▶ **GOAL 1**
In the Brahms recordings thread, what year was the live Edinburgh recording of the F-minor Sonata made?
▶ **GOAL 2**
List every performer the Brahms recordings thread names in its discussion of the Horn Trio in E-flat major, Op. 40.

# Your Favorite Brahms Chamber Recordings



## tdc (Jan 17, 2011)

Please share your favorite Brahms chamber music recordings, and if you feel like it include why you prefer the recording. Now I realize this is technically a different category of music, but for the purpose of this thread I am also interested in Brahms solo piano recordings so if you want please share your thoughts on these as well. 

Exactly what pieces constitute Brahms 'late piano pieces'? The ones I seem to enjoy the most are the Op. 76 Intermezzos and the op. 116-119.


----------



## Dirge (Apr 10, 2012)

*Piano Sonata No. 3 in F minor, Op. 5*
:: A. Fischer [BBC Legends, live from Edinburgh 1961]
Brahms's somewhat wild and woolly F-minor Sonata is a touchy work to put across (or so it seems to me): reign it in too much, play it too formally and strictly, and you break its spirit; loosen the reigns too much, let it get away from you, and it devolves into an amorphous blob with not enough form/structure for the listener to latch on to. For me, Fischer gets the balance just right and manages to get the best of both worlds, and hers is the only recording of the work that I listen to these days. (I'm not really a fan of this work, so this might be an account of the Brahms F-minor Sonata for those who don't normally cotton to the Brahms F-minor Sonata.)

*Horn Trio in E-flat major, Op. 40*
:: Brain, Salpeter & Preedy [BBC Legends]
This performance is more intricate and interactive than the famous Bloom/Tree/Serkin Marlboro account [CBS], featuring a more flexible and yielding piano line throughout, with the horn and violin taking more responsibility for how things go. Bloom's sound is more open and expansive than Brain's, but Brain produces a richer and more complex sound, and his playing is more nimbly inflected and detailed. Preedy gives a more flexible and varied account of the piano part than does Serkin, interacting with his partners in a more democratic, chamber music-like way. Preedy is less prominent than Serkin, but I find his playing to be more interesting and imaginative. I also find Salpeter's playing to be a more interesting and imaginative than Tree's, especially in the Adagio, and he produces a richer tone to boot. As a team, they are extremely well matched and complementary, and though I have a soft spot for Bloom's unique playing in the Marlboro account, I have no qualms about dubbing this my favorite performance of the Horn Trio.

(Extracted data entries)
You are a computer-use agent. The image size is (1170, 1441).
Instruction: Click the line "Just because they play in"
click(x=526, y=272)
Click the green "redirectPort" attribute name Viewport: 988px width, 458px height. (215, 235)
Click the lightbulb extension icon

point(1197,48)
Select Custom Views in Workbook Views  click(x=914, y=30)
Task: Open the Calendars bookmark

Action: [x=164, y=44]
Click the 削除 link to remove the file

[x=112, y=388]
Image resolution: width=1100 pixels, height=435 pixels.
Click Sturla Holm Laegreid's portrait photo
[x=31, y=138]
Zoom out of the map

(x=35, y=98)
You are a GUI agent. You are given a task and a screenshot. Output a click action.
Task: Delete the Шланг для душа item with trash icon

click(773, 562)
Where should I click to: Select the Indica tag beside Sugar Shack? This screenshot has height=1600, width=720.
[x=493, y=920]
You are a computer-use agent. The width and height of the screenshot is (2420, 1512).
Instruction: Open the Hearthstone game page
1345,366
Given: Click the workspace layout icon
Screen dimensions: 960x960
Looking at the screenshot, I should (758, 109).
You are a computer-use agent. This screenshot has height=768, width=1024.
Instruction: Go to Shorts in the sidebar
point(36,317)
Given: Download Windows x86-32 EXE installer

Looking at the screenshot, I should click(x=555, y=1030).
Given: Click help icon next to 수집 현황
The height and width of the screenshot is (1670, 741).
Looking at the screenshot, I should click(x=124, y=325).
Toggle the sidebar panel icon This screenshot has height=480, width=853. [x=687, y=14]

▶ **FINISHED ANSWER 1**
1961

▶ **FINISHED ANSWER 2**
Brain, Salpeter, Preedy, Bloom, Tree, Serkin